The experiment, Development of Prokaryotic Cell Walls in Microgravity, grew a particular strain of bacteria during the 16-day shuttle mission. The Shelton alums, who were seniors last fall when they designed the experiment, hypothesized that the microgravity environment of space might weaken the cell walls of the bacteria. They hoped the anticipated compromised cell walls would be less resistant to antibiotics, leading to treatments for drug-resistant bacterial infections.
"The biggest surprise was that the bacteria in space appeared healthier than the bacteria on Earth," said Mary Clark, science and curriculum leader for the high school who served as the team's teacher facilitator.
James Szabo, 18, said the team sent its results and photographs to scientists at Yale University and to Dr. Terry Couch in Florida for his review. It was Couch who provided the students with the bacteria for their experiment. Szabo said Couch told them if he had to eat one of the two bacteria it would be the one grown on the shuttle flight rather than the Earth-grown sample "because it looked healthier," although he couldn't understand why.
Clark said their experiment was a one-time event that could not be repeated, making it difficult to arrive at any conclusions. "For any scientist nothing is going to be conclusive on the first try," she said.
"That's science and that's research," said Tina Henckel, assistant director of STEM and Data Management for the Shelton school system and the Student Spaceflight Experiments Program community program director for Shelton.
So many delays had plagued the last voyage of the Endeavour, including one on April 29 when the team was in Florida hoping to witness the launch, that Shnipes told board members, "We learned how to deal with a significant amount of disappointment."
He added that they may be somewhat disappointed at the results but that the experience was rewarding.
"We felt like we were actual scientists," Shnipes said. "It was the opportunity of a lifetime. I'm hoping I can at least match it, match the prestige of it, at some point later in life," he said.
Superintendent of Schools Freeman Burr said there are greater things in their future, and he told the team that it put Shelton on the map and that the school system has reaped the benefits of its involvement in the National Center for Earth and Space Science Education's first Student Spaceflight Experiments Program.
Henckel said the relationship that has developed with PerkinElmer and that company's willingness to mentor other students was one of the positive results.
"As a global scientific leader and active corporate citizen in the human and environmental health industries, PerkinElmer has very strong roots in science and technology.
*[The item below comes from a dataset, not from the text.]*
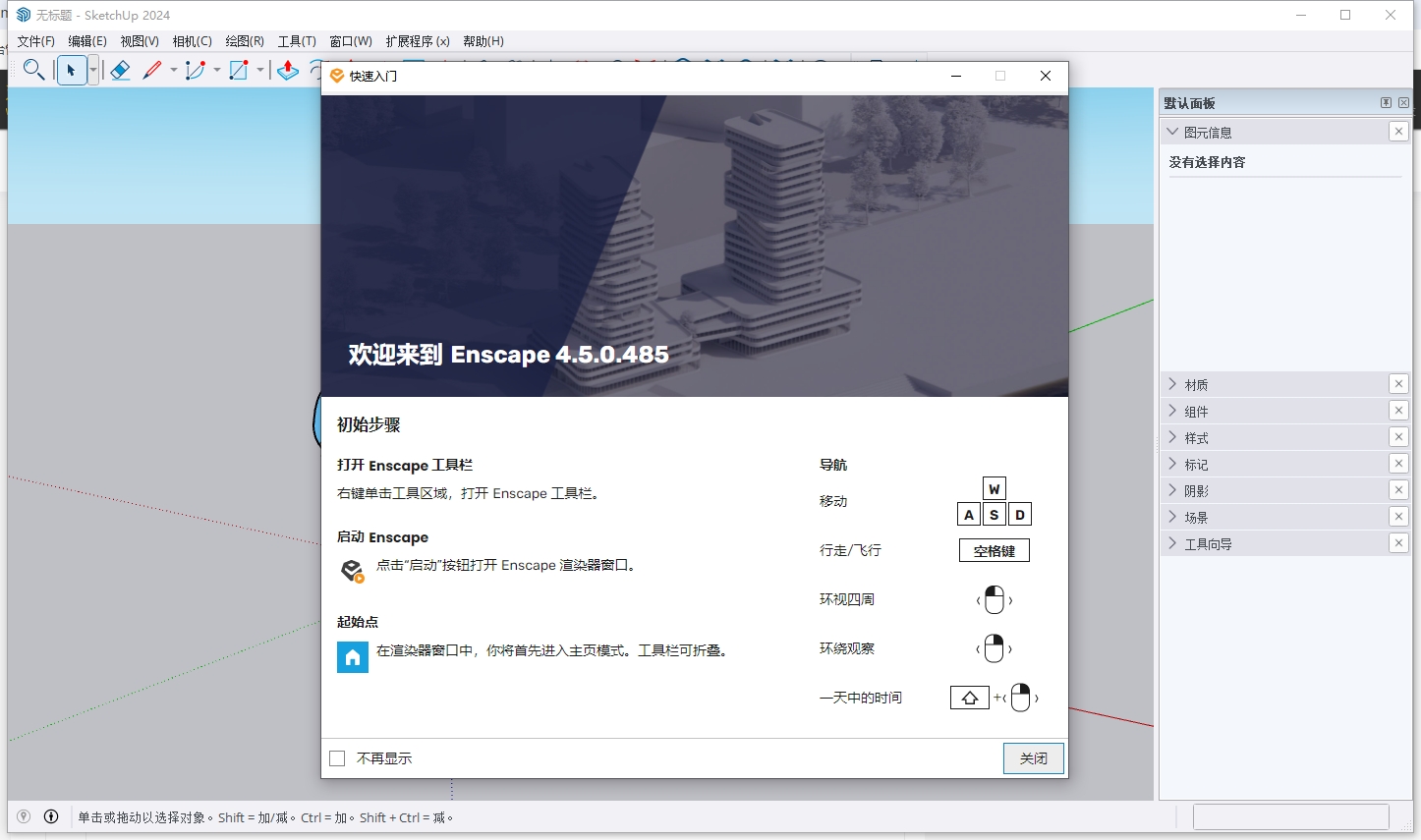Viewport: 1421px width, 840px height.
Task: Click the measurement input field in the status bar
Action: coord(1290,816)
As such, we recognize the importance of fostering interest and enthusiasm for science in young adults," said Dusty Tenney, president of Analytical Sciences and Laboratory Services for PerkinElmer.
"We hope, in addition to the relationship that we have with Shelton High School, to continue to strengthen school-business partnerships," Rasmussen said.
Board of Education member Arlene Liscinsky told the team members that the community as a whole is proud of them and she wished them "good luck in your next `endeavor.' "
Four of the five plan careers in the sciences. Kayla Russo, 18, and Shnipes aspire to become engineers, Sobh plans to go to medical school, and Szabo is undecided but will work in the science field. Only Leann Misencik, 17, has chosen an entirely different path. She wants to be an elementary school teacher.